■ Task to carry out ■
Among the entries below, tally each line in which the word "computer" is found, then state the tally alone.

■ Records for this exercise ■

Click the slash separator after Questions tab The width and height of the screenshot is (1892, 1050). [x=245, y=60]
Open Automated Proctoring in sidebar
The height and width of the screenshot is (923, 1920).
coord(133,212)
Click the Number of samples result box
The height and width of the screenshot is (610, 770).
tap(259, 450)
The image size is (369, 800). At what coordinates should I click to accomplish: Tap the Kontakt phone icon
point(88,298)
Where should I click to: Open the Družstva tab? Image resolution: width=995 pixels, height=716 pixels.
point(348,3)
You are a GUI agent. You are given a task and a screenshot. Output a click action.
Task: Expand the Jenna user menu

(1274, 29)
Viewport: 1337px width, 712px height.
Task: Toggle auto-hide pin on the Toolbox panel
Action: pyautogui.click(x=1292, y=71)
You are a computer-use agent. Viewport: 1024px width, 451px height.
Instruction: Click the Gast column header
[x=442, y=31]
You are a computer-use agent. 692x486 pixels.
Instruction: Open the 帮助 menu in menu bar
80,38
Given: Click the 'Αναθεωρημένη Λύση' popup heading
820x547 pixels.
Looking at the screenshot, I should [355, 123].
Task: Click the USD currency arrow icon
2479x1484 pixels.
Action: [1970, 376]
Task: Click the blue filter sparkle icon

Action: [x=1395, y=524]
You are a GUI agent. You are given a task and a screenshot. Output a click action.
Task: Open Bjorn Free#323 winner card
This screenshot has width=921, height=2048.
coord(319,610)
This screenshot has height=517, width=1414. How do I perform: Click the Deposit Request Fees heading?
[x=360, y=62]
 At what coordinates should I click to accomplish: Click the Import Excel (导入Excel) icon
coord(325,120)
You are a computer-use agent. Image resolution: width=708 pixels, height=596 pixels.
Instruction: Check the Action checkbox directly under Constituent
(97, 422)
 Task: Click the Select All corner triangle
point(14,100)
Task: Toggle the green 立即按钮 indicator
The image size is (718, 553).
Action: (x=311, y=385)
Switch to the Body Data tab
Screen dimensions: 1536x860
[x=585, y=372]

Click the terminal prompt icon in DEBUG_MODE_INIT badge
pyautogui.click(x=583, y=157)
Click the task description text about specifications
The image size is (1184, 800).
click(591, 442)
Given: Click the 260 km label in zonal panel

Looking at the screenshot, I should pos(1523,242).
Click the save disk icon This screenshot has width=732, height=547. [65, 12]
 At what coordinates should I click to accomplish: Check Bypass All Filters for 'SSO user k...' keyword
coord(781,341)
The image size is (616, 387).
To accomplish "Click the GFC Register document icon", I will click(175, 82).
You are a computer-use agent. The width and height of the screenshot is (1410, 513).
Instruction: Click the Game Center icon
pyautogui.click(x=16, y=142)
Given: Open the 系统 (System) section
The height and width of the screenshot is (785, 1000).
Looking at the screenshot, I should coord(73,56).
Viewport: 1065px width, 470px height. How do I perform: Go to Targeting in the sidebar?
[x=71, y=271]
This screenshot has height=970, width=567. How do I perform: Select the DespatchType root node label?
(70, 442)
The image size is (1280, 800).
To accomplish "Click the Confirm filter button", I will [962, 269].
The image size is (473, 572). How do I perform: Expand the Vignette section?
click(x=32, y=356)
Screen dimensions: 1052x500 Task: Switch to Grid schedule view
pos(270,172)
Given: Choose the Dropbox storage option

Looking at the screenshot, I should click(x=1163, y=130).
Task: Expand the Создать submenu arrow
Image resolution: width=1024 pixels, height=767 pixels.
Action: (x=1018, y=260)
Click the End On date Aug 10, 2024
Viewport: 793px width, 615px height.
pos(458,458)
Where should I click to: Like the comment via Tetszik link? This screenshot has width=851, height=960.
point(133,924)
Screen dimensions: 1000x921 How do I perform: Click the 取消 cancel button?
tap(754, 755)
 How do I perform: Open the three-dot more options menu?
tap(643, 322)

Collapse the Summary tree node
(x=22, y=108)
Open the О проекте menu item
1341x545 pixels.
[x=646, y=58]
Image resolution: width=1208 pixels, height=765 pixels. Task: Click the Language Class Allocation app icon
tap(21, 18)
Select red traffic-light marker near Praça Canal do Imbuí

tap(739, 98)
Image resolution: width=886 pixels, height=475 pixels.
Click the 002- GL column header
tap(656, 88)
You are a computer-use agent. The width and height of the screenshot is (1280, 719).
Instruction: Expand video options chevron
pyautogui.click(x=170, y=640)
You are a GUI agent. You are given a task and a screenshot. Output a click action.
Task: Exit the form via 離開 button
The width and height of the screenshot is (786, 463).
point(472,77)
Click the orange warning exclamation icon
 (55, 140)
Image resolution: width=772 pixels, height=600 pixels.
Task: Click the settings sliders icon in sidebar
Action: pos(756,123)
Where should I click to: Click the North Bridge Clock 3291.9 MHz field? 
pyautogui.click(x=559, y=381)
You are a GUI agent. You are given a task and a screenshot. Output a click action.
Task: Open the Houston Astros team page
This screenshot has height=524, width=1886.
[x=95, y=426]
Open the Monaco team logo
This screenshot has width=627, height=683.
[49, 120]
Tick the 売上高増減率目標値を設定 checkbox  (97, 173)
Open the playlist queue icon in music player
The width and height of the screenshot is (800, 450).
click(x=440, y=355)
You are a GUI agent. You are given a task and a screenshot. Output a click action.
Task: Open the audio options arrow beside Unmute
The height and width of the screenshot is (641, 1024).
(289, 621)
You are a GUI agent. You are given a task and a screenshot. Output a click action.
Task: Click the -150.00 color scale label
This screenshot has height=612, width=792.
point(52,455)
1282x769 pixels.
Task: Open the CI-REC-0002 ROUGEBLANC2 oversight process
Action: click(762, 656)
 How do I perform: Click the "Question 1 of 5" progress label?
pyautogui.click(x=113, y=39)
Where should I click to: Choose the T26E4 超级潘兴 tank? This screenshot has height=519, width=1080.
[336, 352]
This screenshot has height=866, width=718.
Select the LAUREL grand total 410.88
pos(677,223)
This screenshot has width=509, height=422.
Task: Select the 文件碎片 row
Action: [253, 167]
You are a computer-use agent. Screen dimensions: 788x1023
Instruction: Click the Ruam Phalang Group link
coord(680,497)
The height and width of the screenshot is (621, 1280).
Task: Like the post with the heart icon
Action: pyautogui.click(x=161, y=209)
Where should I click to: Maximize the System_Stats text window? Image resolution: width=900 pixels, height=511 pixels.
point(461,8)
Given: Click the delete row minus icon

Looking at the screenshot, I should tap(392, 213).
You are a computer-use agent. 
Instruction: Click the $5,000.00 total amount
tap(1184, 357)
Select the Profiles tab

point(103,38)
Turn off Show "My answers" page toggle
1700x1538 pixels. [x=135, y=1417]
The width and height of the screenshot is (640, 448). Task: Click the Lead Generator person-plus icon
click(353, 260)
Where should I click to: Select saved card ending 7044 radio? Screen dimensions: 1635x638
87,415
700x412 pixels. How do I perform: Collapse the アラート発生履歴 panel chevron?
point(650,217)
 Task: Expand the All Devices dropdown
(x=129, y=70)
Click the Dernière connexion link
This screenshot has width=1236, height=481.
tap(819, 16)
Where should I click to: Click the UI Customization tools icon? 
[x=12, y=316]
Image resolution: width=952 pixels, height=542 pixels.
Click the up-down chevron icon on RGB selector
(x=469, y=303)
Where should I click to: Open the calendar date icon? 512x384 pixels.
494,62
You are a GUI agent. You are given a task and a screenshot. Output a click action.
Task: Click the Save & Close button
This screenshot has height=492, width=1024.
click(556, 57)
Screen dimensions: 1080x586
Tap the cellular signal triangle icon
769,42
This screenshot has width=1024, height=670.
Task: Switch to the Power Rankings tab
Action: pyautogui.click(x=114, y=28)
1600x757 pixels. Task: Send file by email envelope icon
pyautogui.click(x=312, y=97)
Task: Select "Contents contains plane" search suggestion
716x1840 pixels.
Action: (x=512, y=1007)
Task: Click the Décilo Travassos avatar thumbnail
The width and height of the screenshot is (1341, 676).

■ Completed task ■
7